* start Exercise inputs *

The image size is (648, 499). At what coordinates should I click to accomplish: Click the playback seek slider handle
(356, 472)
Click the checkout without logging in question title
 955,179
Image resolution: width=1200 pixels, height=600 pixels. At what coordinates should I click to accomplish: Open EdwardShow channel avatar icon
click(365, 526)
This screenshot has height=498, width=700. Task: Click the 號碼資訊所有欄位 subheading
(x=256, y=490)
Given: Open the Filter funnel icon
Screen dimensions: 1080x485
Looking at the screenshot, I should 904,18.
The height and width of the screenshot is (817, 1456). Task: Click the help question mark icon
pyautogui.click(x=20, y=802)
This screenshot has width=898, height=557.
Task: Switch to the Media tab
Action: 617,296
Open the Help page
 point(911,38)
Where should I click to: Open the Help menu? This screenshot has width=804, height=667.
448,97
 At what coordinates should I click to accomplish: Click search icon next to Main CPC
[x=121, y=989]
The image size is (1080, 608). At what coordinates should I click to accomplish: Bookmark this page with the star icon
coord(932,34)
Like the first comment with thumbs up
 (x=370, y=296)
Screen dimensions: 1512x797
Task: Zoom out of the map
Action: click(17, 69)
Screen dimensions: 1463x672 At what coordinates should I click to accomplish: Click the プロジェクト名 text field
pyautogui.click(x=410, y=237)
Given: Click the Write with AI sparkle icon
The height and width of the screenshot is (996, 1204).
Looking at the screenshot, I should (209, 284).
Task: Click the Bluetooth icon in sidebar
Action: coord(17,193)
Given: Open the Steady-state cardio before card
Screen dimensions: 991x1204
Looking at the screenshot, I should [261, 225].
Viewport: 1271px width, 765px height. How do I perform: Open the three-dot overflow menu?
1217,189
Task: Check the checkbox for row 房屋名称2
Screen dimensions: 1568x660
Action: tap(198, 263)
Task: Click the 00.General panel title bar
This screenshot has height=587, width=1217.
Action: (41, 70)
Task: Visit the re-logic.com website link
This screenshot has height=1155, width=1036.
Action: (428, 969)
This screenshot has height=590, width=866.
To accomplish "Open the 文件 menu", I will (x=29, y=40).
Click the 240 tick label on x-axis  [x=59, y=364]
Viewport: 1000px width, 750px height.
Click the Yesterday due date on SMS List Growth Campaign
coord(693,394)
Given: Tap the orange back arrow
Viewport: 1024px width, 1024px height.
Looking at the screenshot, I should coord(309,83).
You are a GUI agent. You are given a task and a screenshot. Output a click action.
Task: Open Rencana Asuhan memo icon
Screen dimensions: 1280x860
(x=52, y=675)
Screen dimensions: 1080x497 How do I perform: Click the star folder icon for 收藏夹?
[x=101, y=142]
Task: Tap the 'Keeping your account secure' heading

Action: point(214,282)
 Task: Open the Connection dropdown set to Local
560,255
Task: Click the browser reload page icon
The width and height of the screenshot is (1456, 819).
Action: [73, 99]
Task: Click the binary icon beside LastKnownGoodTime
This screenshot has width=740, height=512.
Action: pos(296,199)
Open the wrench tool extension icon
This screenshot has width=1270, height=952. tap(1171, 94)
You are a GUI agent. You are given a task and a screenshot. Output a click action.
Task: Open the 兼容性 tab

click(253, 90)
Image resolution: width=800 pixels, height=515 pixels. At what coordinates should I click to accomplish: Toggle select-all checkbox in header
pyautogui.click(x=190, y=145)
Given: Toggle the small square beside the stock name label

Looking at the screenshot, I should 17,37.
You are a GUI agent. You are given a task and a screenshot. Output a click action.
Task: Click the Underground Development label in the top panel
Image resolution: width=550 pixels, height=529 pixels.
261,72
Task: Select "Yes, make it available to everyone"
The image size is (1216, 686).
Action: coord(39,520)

* end Exercise inputs *

| Problem to solve |
Swap "thumbs up" for "heart icon" throughout the entries above, and reproduce them with nothing else altered.

| Output of the exercise |
The image size is (648, 499). At what coordinates should I click to accomplish: Click the playback seek slider handle
(356, 472)
Click the checkout without logging in question title
 955,179
Image resolution: width=1200 pixels, height=600 pixels. At what coordinates should I click to accomplish: Open EdwardShow channel avatar icon
click(365, 526)
This screenshot has height=498, width=700. Task: Click the 號碼資訊所有欄位 subheading
(x=256, y=490)
Given: Open the Filter funnel icon
Screen dimensions: 1080x485
Looking at the screenshot, I should 904,18.
The height and width of the screenshot is (817, 1456). Task: Click the help question mark icon
pyautogui.click(x=20, y=802)
This screenshot has width=898, height=557.
Task: Switch to the Media tab
Action: 617,296
Open the Help page
 point(911,38)
Where should I click to: Open the Help menu? This screenshot has width=804, height=667.
448,97
 At what coordinates should I click to accomplish: Click search icon next to Main CPC
[x=121, y=989]
The image size is (1080, 608). At what coordinates should I click to accomplish: Bookmark this page with the star icon
coord(932,34)
Like the first comment with heart icon
 (x=370, y=296)
Screen dimensions: 1512x797
Task: Zoom out of the map
Action: click(17, 69)
Screen dimensions: 1463x672 At what coordinates should I click to accomplish: Click the プロジェクト名 text field
pyautogui.click(x=410, y=237)
Given: Click the Write with AI sparkle icon
The height and width of the screenshot is (996, 1204).
Looking at the screenshot, I should (209, 284).
Task: Click the Bluetooth icon in sidebar
Action: coord(17,193)
Given: Open the Steady-state cardio before card
Screen dimensions: 991x1204
Looking at the screenshot, I should [261, 225].
Viewport: 1271px width, 765px height. How do I perform: Open the three-dot overflow menu?
1217,189
Task: Check the checkbox for row 房屋名称2
Screen dimensions: 1568x660
Action: tap(198, 263)
Task: Click the 00.General panel title bar
This screenshot has height=587, width=1217.
Action: (41, 70)
Task: Visit the re-logic.com website link
This screenshot has height=1155, width=1036.
Action: (428, 969)
This screenshot has height=590, width=866.
To accomplish "Open the 文件 menu", I will (x=29, y=40).
Click the 240 tick label on x-axis  [x=59, y=364]
Viewport: 1000px width, 750px height.
Click the Yesterday due date on SMS List Growth Campaign
coord(693,394)
Given: Tap the orange back arrow
Viewport: 1024px width, 1024px height.
Looking at the screenshot, I should coord(309,83).
You are a GUI agent. You are given a task and a screenshot. Output a click action.
Task: Open Rencana Asuhan memo icon
Screen dimensions: 1280x860
(x=52, y=675)
Screen dimensions: 1080x497 How do I perform: Click the star folder icon for 收藏夹?
[x=101, y=142]
Task: Tap the 'Keeping your account secure' heading

Action: point(214,282)
 Task: Open the Connection dropdown set to Local
560,255
Task: Click the browser reload page icon
The width and height of the screenshot is (1456, 819).
Action: [73, 99]
Task: Click the binary icon beside LastKnownGoodTime
This screenshot has width=740, height=512.
Action: pos(296,199)
Open the wrench tool extension icon
This screenshot has width=1270, height=952. tap(1171, 94)
You are a GUI agent. You are given a task and a screenshot. Output a click action.
Task: Open the 兼容性 tab

click(253, 90)
Image resolution: width=800 pixels, height=515 pixels. At what coordinates should I click to accomplish: Toggle select-all checkbox in header
pyautogui.click(x=190, y=145)
Given: Toggle the small square beside the stock name label

Looking at the screenshot, I should 17,37.
You are a GUI agent. You are given a task and a screenshot. Output a click action.
Task: Click the Underground Development label in the top panel
Image resolution: width=550 pixels, height=529 pixels.
261,72
Task: Select "Yes, make it available to everyone"
The image size is (1216, 686).
Action: coord(39,520)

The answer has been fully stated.